Thursday, November 6, 2008

Model of Reality vs. Reality of Model

I wrote this in response to some comments  I've read on facebook, concerning the election of Mr. Obama. These conservative friends expressed a fear over Obama's election, mostly because they said he was economically "naive" for not allowing the freemarket, free reign. Of course, the assumption being made by these individuals is that the "free market" model is reality, and Obama's approach ignores economic reality. While the latter, no doubt, has  a small grain of  truth, the commenters fail to examine the mote in their own eye. All economic models of reality are words about reality and not reality itself.

(I am deliberately writing this in the abstract. As Foucault once said, "Let the police worry if my papers are in order".)

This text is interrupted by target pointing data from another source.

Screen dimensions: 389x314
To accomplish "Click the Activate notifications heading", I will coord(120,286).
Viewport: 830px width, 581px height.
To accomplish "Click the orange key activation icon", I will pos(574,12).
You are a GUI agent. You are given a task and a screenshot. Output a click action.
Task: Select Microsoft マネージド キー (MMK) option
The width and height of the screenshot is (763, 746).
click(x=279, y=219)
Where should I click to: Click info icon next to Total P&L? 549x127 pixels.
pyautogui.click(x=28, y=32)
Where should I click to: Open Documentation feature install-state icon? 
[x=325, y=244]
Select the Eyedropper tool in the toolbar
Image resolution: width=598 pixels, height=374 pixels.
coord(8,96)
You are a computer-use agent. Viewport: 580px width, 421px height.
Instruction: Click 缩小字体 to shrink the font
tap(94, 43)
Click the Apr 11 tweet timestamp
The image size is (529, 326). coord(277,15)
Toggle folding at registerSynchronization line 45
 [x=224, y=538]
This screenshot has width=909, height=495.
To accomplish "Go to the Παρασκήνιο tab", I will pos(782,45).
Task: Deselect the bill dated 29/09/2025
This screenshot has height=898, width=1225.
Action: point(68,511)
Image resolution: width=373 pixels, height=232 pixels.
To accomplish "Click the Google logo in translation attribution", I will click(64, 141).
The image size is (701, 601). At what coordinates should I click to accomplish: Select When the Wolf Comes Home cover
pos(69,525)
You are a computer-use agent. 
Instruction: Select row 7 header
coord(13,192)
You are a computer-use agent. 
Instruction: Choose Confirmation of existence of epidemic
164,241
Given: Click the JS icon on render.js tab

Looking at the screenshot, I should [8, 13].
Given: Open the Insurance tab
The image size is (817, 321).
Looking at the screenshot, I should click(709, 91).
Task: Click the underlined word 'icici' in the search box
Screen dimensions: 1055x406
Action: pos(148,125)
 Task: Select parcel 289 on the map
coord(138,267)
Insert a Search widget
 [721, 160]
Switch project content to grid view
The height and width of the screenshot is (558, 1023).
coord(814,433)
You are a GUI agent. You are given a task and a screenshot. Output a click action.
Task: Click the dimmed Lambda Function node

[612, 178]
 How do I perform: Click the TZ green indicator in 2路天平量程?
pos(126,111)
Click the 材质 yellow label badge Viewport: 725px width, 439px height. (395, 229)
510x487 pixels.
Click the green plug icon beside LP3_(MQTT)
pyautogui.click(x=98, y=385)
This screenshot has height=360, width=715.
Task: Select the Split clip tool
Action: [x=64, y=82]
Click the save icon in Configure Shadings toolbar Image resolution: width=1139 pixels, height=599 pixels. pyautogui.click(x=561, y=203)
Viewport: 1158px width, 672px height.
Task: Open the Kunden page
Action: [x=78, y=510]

In one of Mark Twain's lesser known stories about Huck Finn and Tom Sawyer, the duo find themselves loss somewhere in the midwest floating in a hot air balloon. Both Huck and Tom are intently examining a map, while looking for landmarks, trying to discover just where they are. Finally, after some time, Huck states with great certainty,

"We are in Illinois!"

"How do you know that, Huck?" responds Tom.

"Well, look down there! Everything is so green!" says Tom.

"What does that have to do with where we are?" Tom asks in confusion.

"Well, look at the map... Illinois is all green. If we were in Indiana everything would be pink."

An amusing story and we can all chuckle over Huck's naive understanding of maps; we all know that a map's purpose is simply to help us with navigation and not a detailed picture of geographic reality. Maps serve their purpose well as long as we understand what their purpose and assumptions are. As sociologist, Pierre Bourdieu has pointed out, an unsimplified geographic map would be useless since it would be the exact same size as the geography it was mapping.

As amused as we are with Huck's "naive realism", don't we all do the same thing with our own political economic "maps" of reality. We fail to critically examine our own "maps" purpose and assumptions and take it as a total picture of reality. Of course, we are very good at pointing out the problems with the political economic maps of others... we see them riddled in "unreality"

1 comment:

RM said...

It's naive for people to ridicule the policies of a man, who represents the people, before he can act upon and better explain their purpose. Furthermore, it's illogical to fear the implications of a policy that has not been completely formulated, especially when this potential policy is meant to better the general welfare of a nation.